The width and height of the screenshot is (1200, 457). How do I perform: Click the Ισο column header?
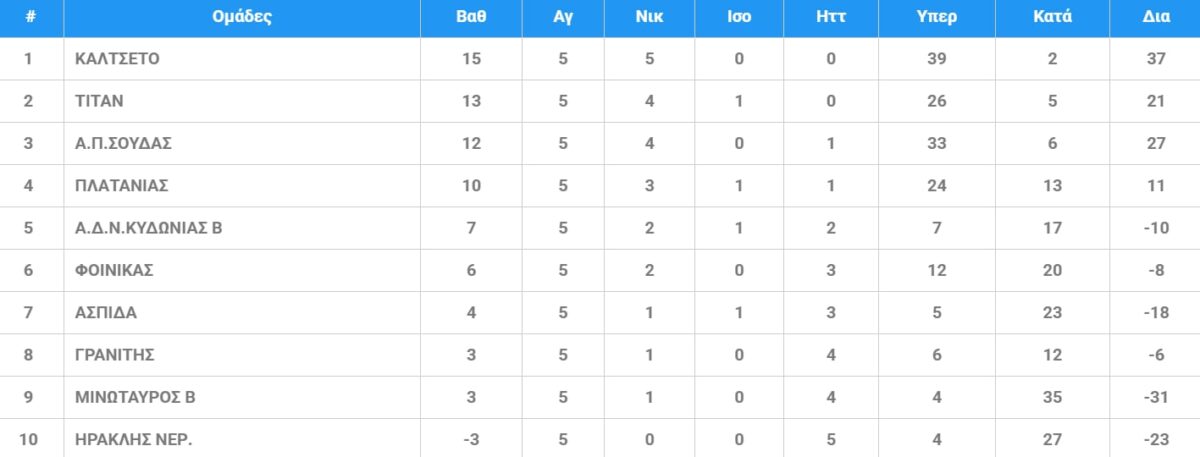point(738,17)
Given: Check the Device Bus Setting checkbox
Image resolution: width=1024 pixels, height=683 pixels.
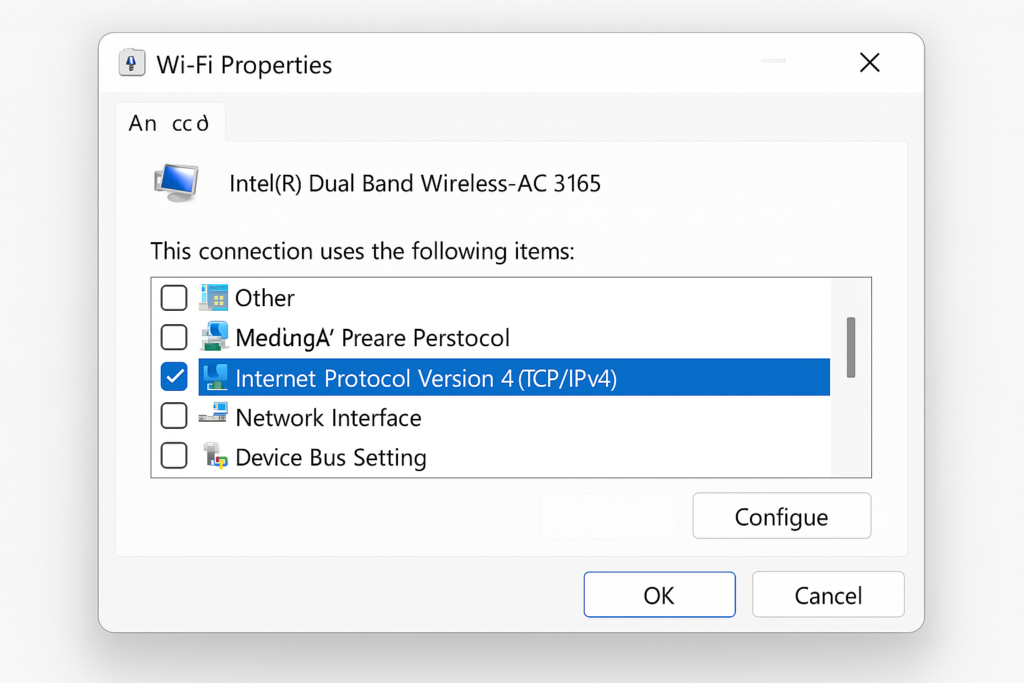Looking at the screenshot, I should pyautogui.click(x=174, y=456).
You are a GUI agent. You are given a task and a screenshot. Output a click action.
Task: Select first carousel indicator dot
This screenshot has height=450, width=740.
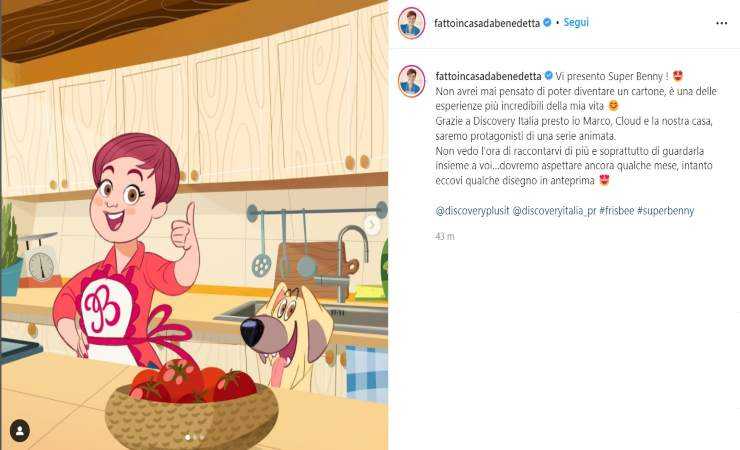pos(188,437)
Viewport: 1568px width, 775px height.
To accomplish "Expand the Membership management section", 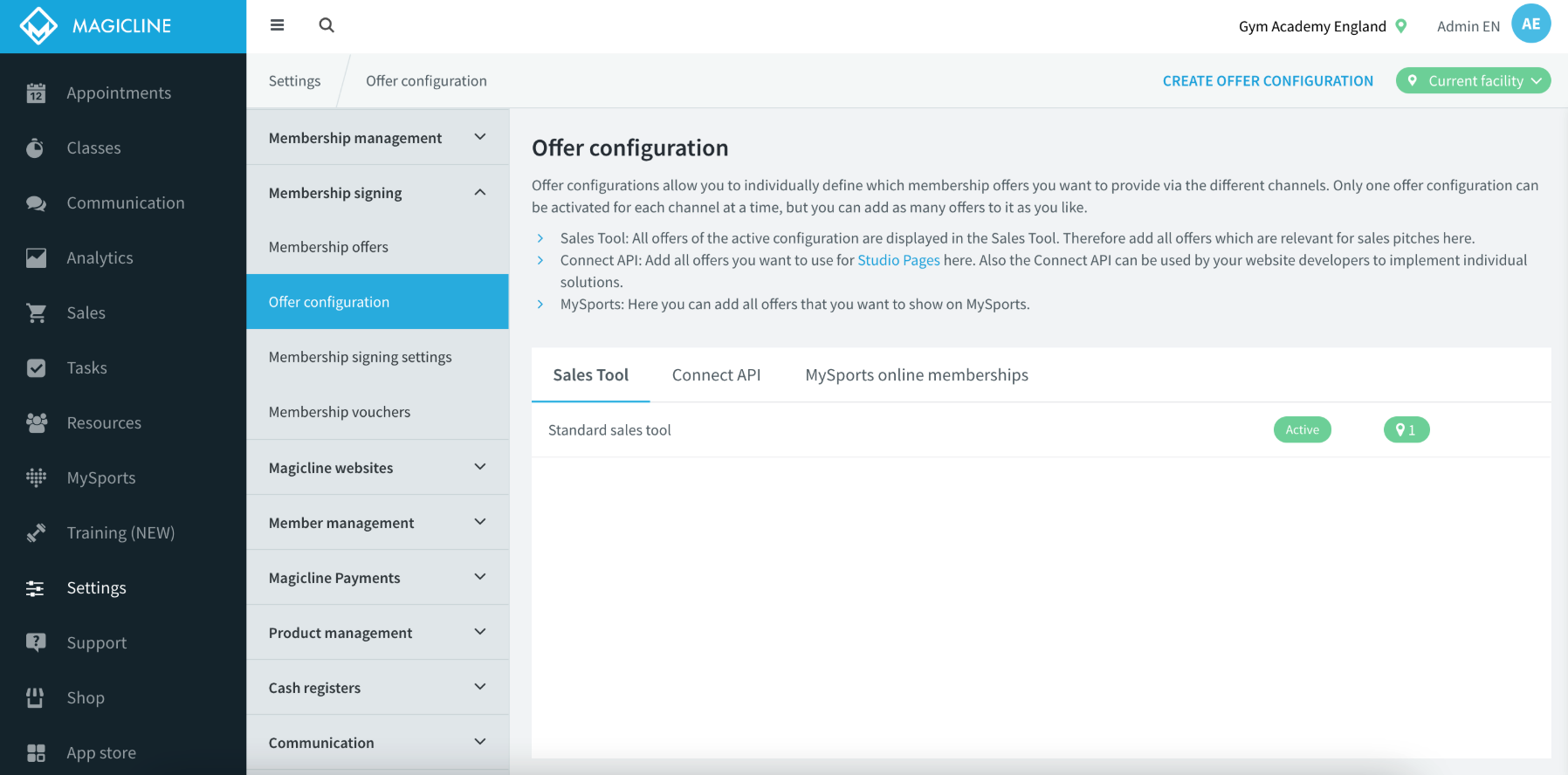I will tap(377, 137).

--

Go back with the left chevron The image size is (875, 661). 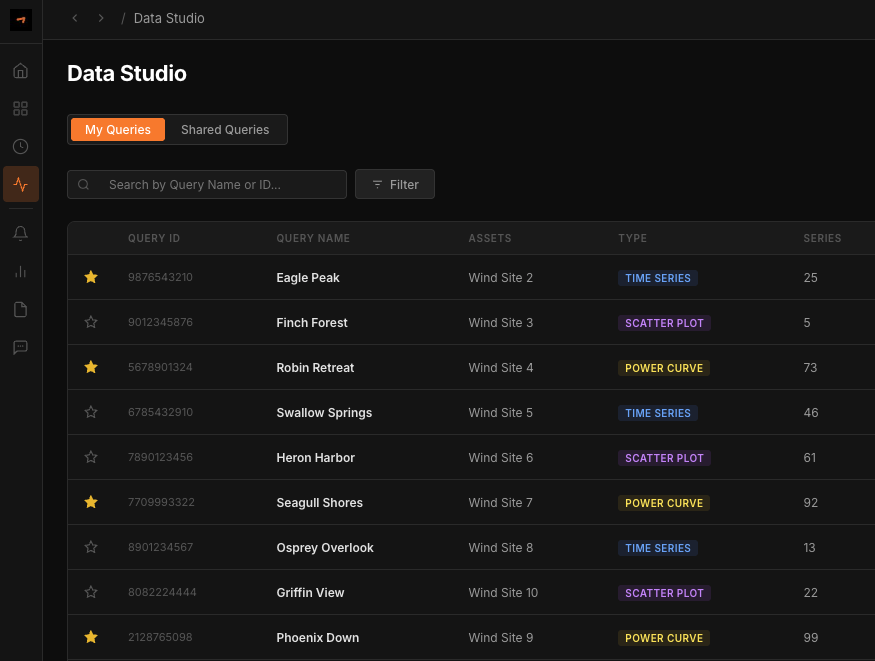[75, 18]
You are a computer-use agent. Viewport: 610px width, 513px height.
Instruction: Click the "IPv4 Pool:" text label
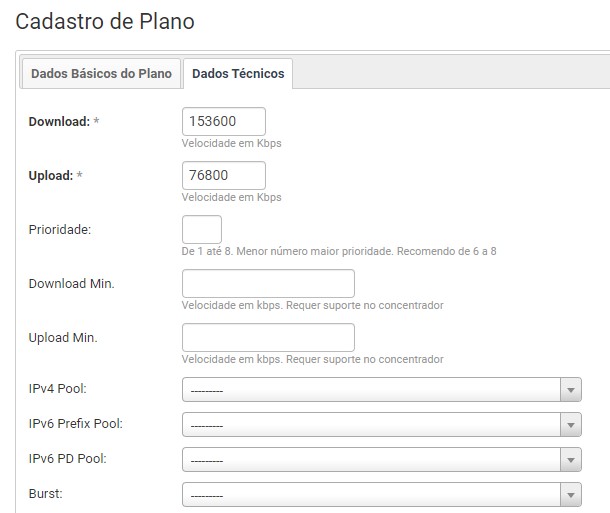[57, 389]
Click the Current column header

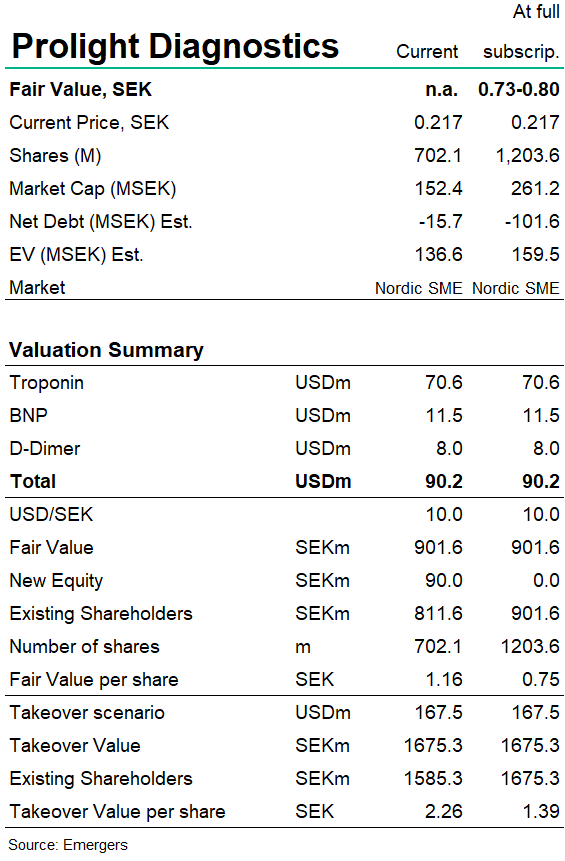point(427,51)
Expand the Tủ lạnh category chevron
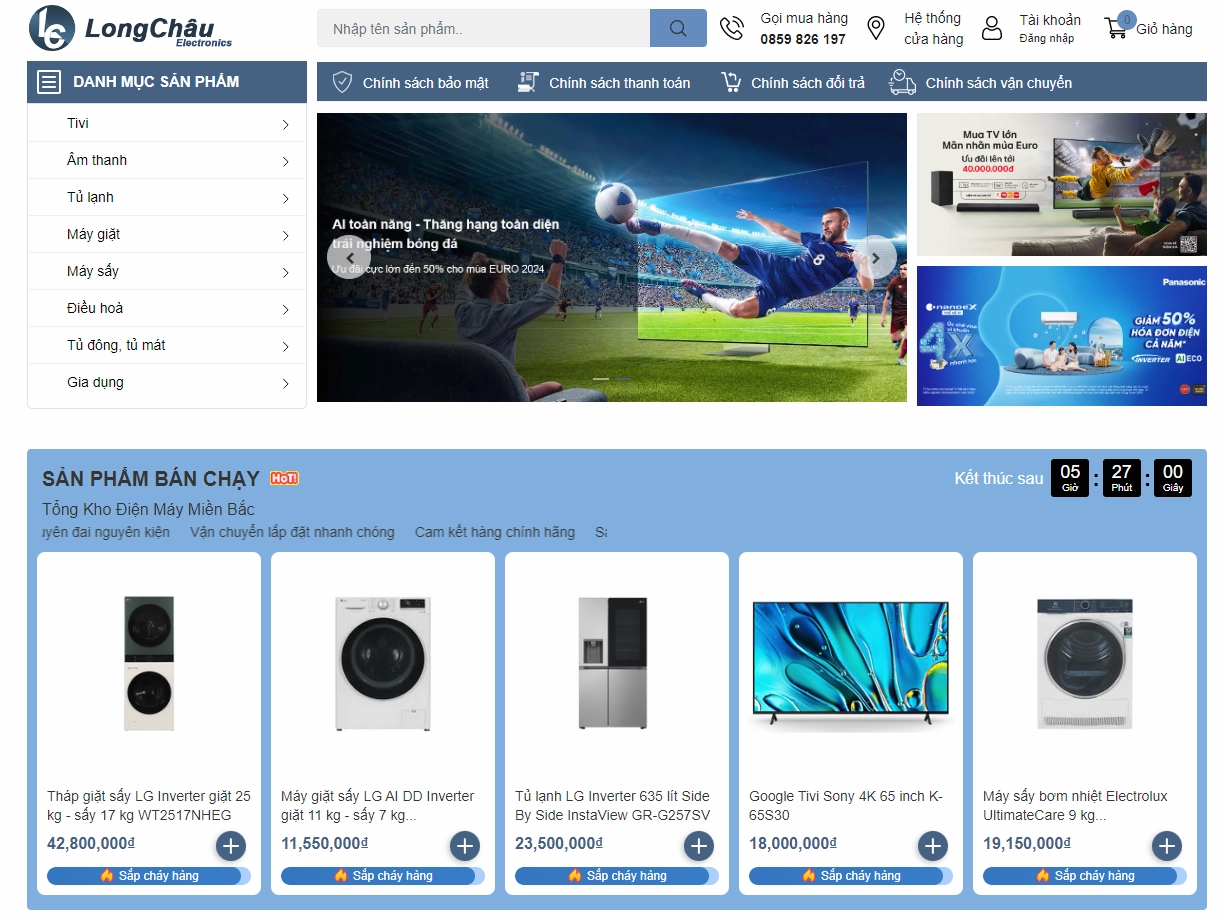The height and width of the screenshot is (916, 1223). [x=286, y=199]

--

* [TASK REQUIREMENTS] Among the lines above, show every one that contains the string "Viewport".

* [WRITTEN RESPONSE]
Viewport: 1568px width, 775px height.
You are a computer-use agent. Viewport: 610px width, 513px height.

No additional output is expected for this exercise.